▶ **Instructions to follow**: Rewrite in full the lines that start with the line containing "June 2020 (140, 575)" and end with the line containing "September 2022 (143, 482)", both included. Keep each line's text and add 44 to every number in its answer coordinates.

▶ **Task material**:
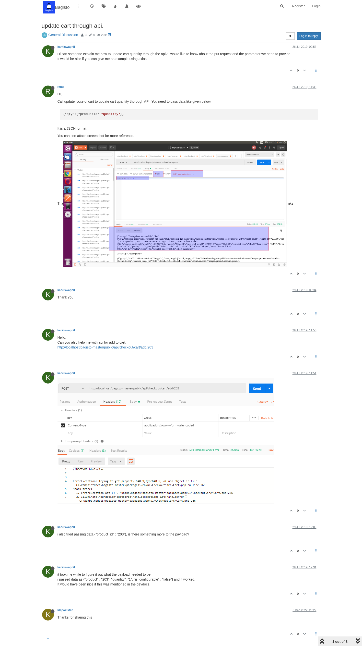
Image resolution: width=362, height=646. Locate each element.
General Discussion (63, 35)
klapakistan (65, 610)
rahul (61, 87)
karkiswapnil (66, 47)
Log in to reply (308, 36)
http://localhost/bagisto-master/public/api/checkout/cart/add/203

==

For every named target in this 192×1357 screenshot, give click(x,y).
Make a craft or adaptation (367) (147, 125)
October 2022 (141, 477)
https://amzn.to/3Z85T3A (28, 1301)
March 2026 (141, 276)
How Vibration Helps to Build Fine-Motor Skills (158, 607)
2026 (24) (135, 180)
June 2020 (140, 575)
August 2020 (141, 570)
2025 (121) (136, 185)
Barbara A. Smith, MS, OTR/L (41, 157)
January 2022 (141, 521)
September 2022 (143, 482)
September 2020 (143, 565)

---

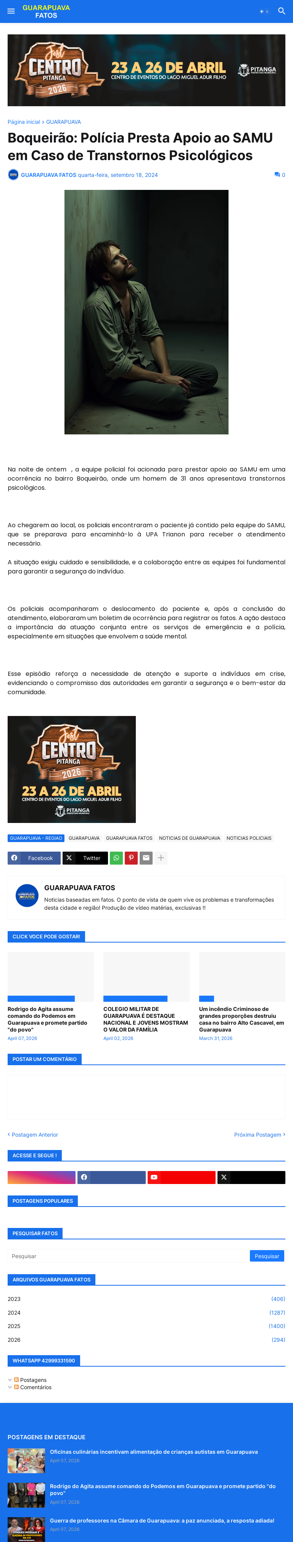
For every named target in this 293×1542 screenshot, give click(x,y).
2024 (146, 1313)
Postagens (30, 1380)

▶ **Written solution**:
June 2020 (184, 619)
August 2020 (185, 614)
2025 (121) (180, 229)
Barbara A. Smith, MS, OTR/L (85, 201)
January 2022 (185, 565)
September 2022 (187, 526)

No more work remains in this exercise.